The connection, North Sea Connector 2, will include an offshore converter platform and associated onshore converter infrastructure. NSORe, a joint venture between Neptun Werft, part of Meyer Werft Group, and Belgian steel construction company Smulders, will fabricate the offshore platform primarily at Neptun Werft’s shipyard in Rostock-Warnemünde.

Siemens Energy will provide the electrical transmission technology for the platform, with a large share of its scope delivered from German manufacturing sites. Transformers and converters will come from Nuremberg, while SF6-free gas-insulated switchgear will be supplied from Berlin. The company has also been awarded a long-term service contract covering maintenance, IT services, and on-call support.

Two-gigawatt offshore converter platforms sit at the upper end of current offshore transmission requirements. They require maritime fabrication, high-voltage electrical engineering, power electronics, protection systems, control architecture, digital monitoring, offshore logistics, and long-term service access to work as a single asset class rather than a collection of separate packages.

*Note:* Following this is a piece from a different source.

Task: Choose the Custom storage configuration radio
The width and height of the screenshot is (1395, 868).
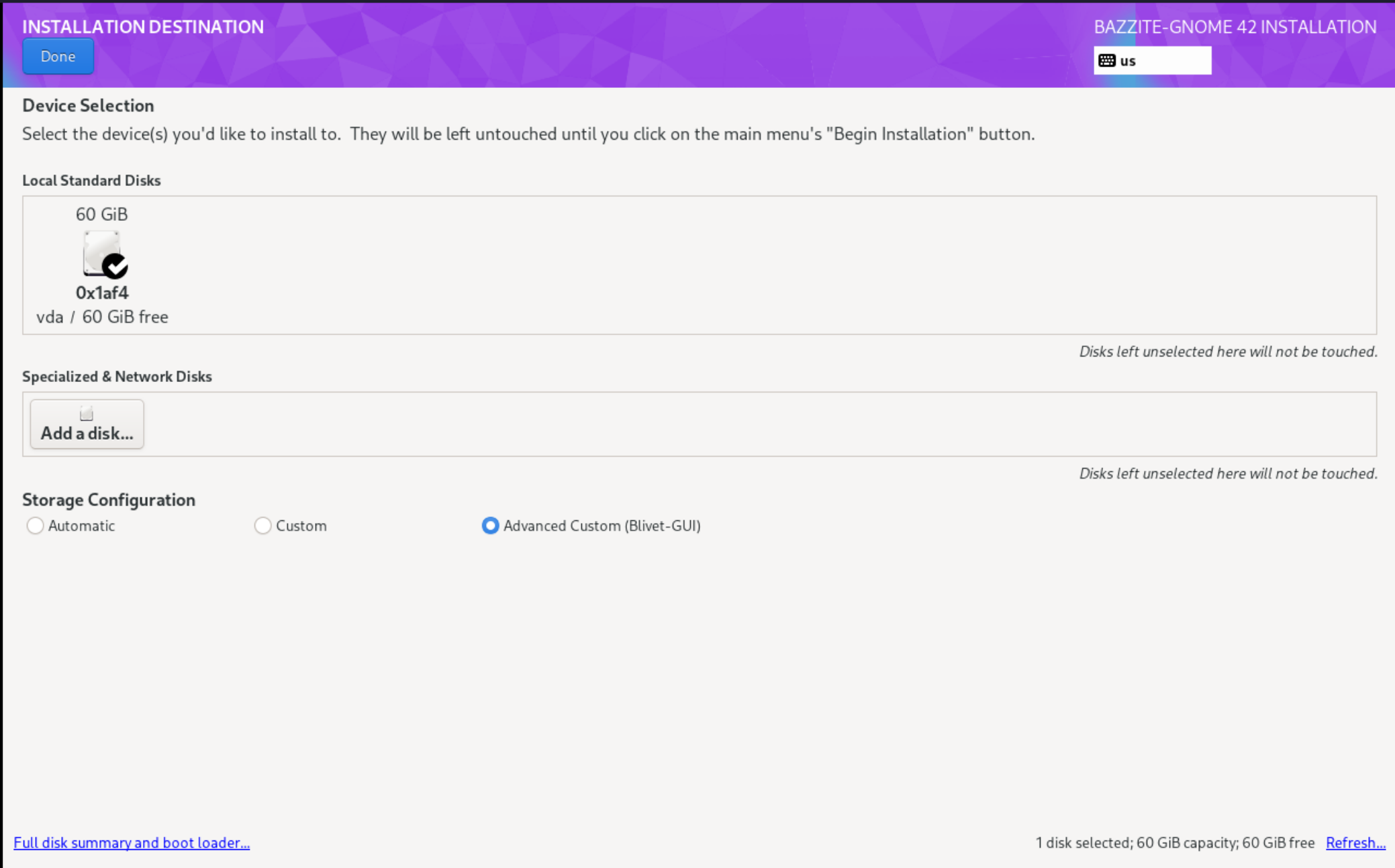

Offshore wind grid connection has become one of Europe’s most demanding infrastructure bottlenecks. Turbine capacity continues to increase, wind farms are moving farther from shore, and transmission systems must carry large blocks of power over long distances while controlling losses and maintaining stable operation. HVDC conversion is central to that model, converting offshore AC generation into DC for efficient transmission before conversion back to AC onshore.

The project also reinforces the strategic value of domestic industrial capacity. Offshore converter platforms need large fabrication halls, heavy steel capability, integrated electrical fit-out, skilled labour, specialist vessels, and long procurement lead times. By placing major fabrication work in Rostock-Warnemünde and sourcing key electrical equipment from German plants, the contract ties offshore wind transmission directly into European manufacturing capacity.

SF6-free gas-insulated switchgear adds a further technical layer. SF6 has been widely used in high-voltage switchgear because of its insulation and arc-quenching performance, but its high global warming potential has driven grid operators and manufacturers toward alternatives. Offshore and coastal substations place strict demands on space, safety, reliability, and maintenance, so deployment in a large grid project is a practical test of the shift away from SF6 in critical transmission equipment.

Large offshore transmission corridors are also changing the shape of European grid planning. Individual wind farms are no longer being treated only as generation projects with radial connections. Future systems are expected to include shared offshore hubs, hybrid interconnectors, multi-country power flows, and more complex market arrangements around capacity, curtailment, balancing, and cost recovery.

Similar questions are already visible in the UK, where choices between buried cables and overhead lines continue to shape power infrastructure planning. The trade-offs examined in analysis of Britain’s cable and pylon strategy apply just as clearly once offshore power reaches landfall. Whether renewable electricity comes ashore in Germany, Britain, or the Netherlands, it still needs reinforced routes into demand centres.

For 50Hertz, North Sea Connector 2 will expand offshore integration capacity in a grid area covering eastern Germany, Berlin, and Hamburg. That area is tied closely to Germany’s wider industrial and urban load, meaning offshore wind connection is not only a renewables question but also a system-capacity question.

For Siemens Energy, the contract adds to demand for converter platforms, HVDC systems, transformers, switchgear, and digital service capability at a time when grid equipment is becoming a central part of European energy investment. The supply chain for these assets is narrow, technically specialised, and increasingly exposed to simultaneous demand from offshore wind, interconnectors, data centres, industrial electrification, and grid reinforcement.

The contract shows how offshore wind has become a grid-manufacturing challenge as much as a generation build-out. Turbines remain the visible symbol of offshore expansion, but converter platforms determine whether that power can enter the network reliably. As Europe adds offshore capacity, the pressure will fall heavily on fabrication yards, transformer plants, switchgear factories, cable routes, and the grid operators able to coordinate them.